DIRECTIONS FOR THIS TASK
State how many lines in the listing below hold "Open", with no other words.

MATERIAL FOR THE TASK

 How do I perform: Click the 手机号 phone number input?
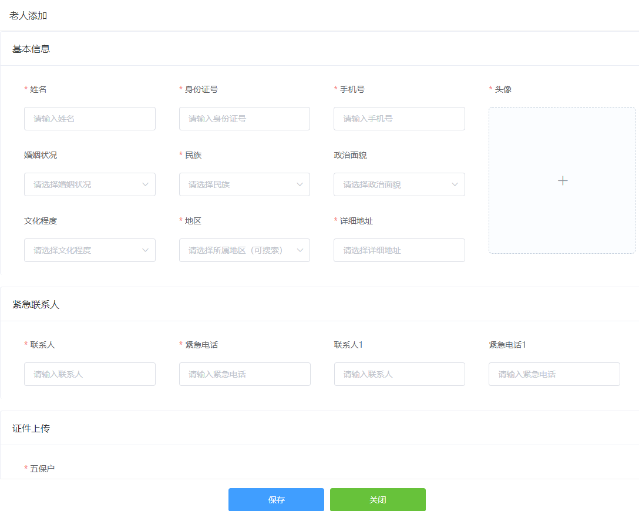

---

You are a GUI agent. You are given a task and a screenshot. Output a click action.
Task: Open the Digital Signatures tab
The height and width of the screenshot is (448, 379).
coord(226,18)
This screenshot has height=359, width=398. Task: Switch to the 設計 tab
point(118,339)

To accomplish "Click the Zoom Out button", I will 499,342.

* * *

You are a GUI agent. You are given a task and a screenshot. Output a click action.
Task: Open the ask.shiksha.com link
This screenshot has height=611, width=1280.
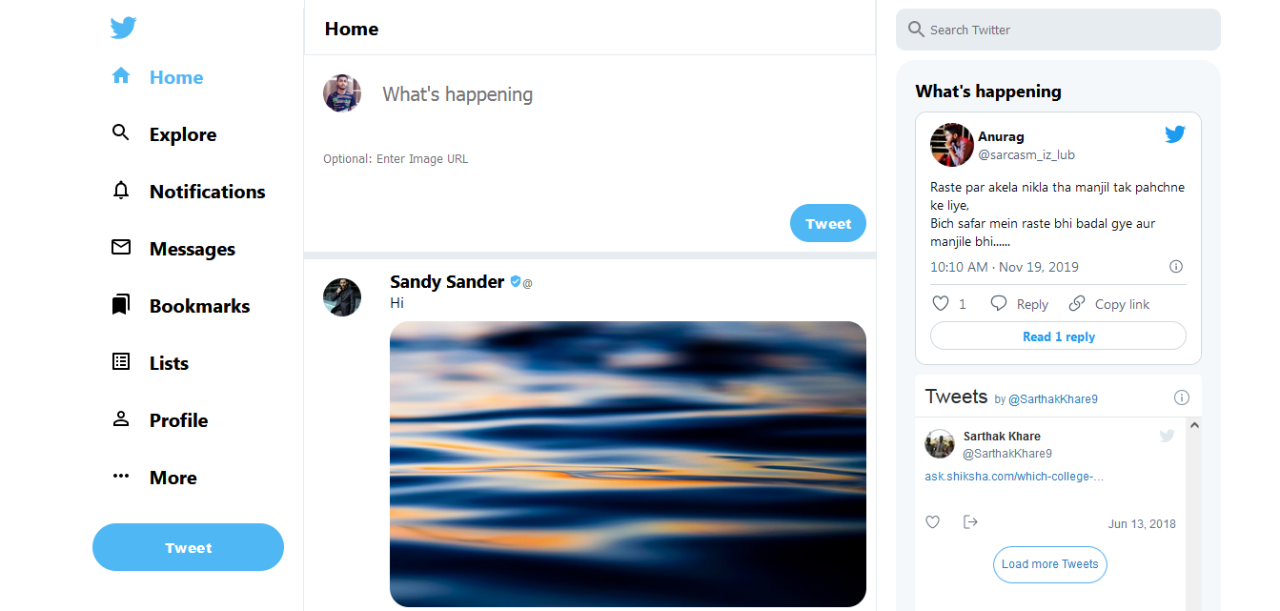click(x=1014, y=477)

REPLY TO THE TASK
2